===== Brano selezionato

Questa, se ancora ce ne fosse bisogno, è l’ennesima prova di quanto sia ormai necessario, per un personaggio “pubblico”, avere dei volumi di apprezzamento sui social derivanti da un’azione efficace di personal branding.
La dimostrazione lampante di quanto appena affermato arriva nelle ore successive al torneo.
Come è possibile immaginare, le altre atlete non hanno accolto Paige con i guanti, e non hanno nascosto il loro astio con i media, che hanno riportato immediatamente la notizia. Dapprima sulla stampa di settore, e successivamente su quella generalista e di gossip.
Un vero e proprio pandemonio che Paige (o forse il suo entourage) ha saputo mettere “in cassaforte” a proprio vantaggio.
Infatti all’attività sui social, si è aggiunta quella di Relazioni Pubbliche e di stampa che ha fatto lievitare il valore commerciale dell’atleta.

==========
===== Dati in ingresso

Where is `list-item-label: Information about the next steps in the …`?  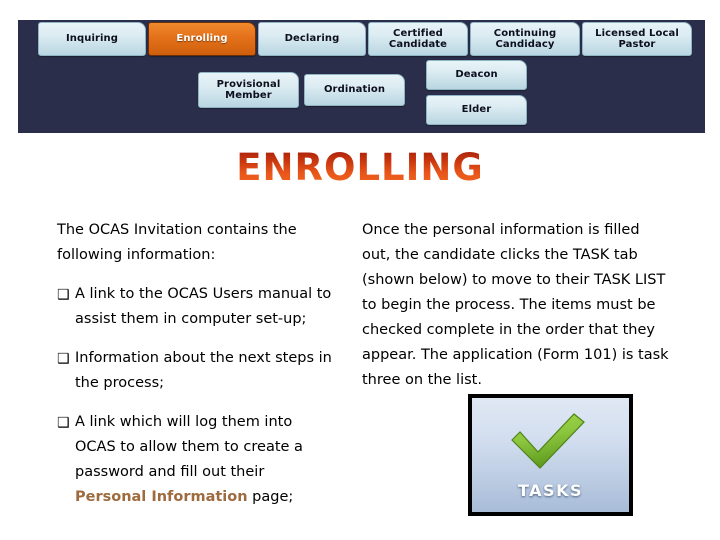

==========

● Descrizione esercizio: Puoi riprodurre parola per parola l'intero brano sul personal branding di Paige? Le righe qui sopra vengono da una fonte diversa da quella del brano.

● Risposta:
Questa, se ancora ce ne fosse bisogno, è l’ennesima prova di quanto sia ormai necessario, per un personaggio “pubblico”, avere dei volumi di apprezzamento sui social derivanti da un’azione efficace di personal branding.
La dimostrazione lampante di quanto appena affermato arriva nelle ore successive al torneo.
Come è possibile immaginare, le altre atlete non hanno accolto Paige con i guanti, e non hanno nascosto il loro astio con i media, che hanno riportato immediatamente la notizia. Dapprima sulla stampa di settore, e successivamente su quella generalista e di gossip.
Un vero e proprio pandemonio che Paige (o forse il suo entourage) ha saputo mettere “in cassaforte” a proprio vantaggio.
Infatti all’attività sui social, si è aggiunta quella di Relazioni Pubbliche e di stampa che ha fatto lievitare il valore commerciale dell’atleta.